Novel functions of human α₁-protease inhibitor after S-nitrosylation: Inhibition of cysteine protease and antibacterial activity

α₁-Protease inhibitor (α₁PI), the most abundant serine protease inhibitor found in human plasma (at 30-60 μM), is a glycoprotein (53 kDa) having a single cysteine residue at position 232 (Cys²³²). We have found that Cys²³² of human α₁PI was readily S-nitrosylated by nitric oxide (NO) without affecting inhibitory activity to trypsin or elastase. S-nitrosylated α₁PI (S-NO-α₁PI) not only retained inhibitory activity against these serine proteases, but also gained thiol protease inhibitory activity against a Streptococcus pyogenes protease; the parental α₁PI did not have this activity.
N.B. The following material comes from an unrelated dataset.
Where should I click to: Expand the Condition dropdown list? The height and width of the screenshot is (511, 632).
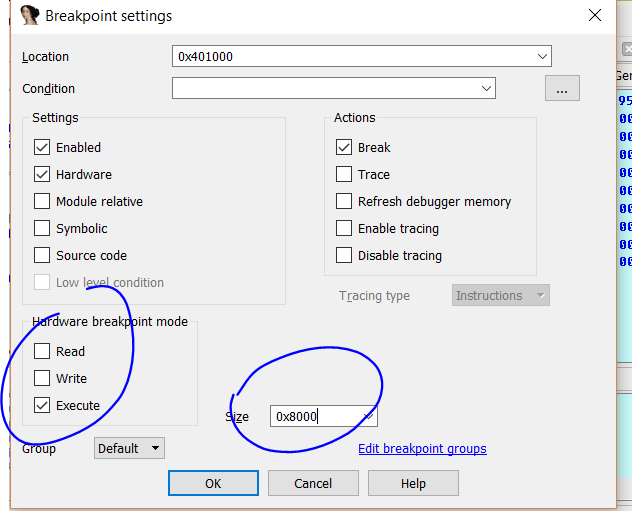coord(486,89)
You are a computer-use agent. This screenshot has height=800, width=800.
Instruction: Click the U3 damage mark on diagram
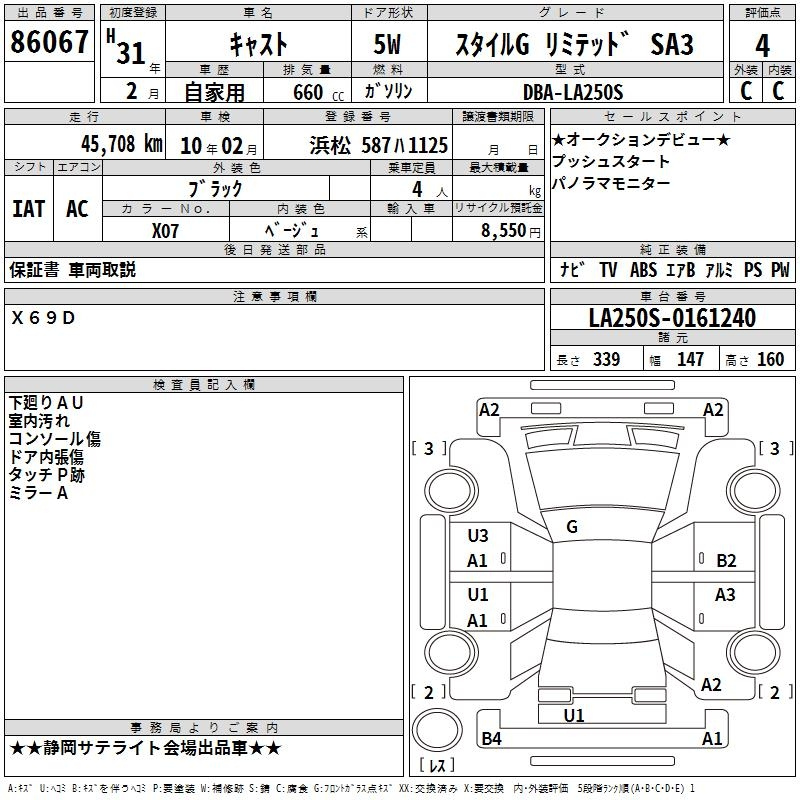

Furthermore, S-NO-α₁PI exhibited bacteriostatic activity against Salmonella typhimurium at concentrations of 0.1-10 μM, which were 20- to 3000-fold stronger than those of the other NO-generating compounds or S-nitroso compounds such as S-nitrosoalbumin and S-nitrosoglutathione. NO appears to be transferred into the bacterial cells from S-NO-α₁PI via transnitrosylation, as evidenced by electron spin resonance spectroscopy with an NO spin trap. Thus, we conclude that S-NO-α₁PI may be generated from the reaction between α₁PI and NO under inflammatory conditions, in which production of both is known to increase. As a result, new functions, i.e., antibacterial and thiol protease inhibitory activities of α₁PI, were generated. (C) 2000 Academic Press.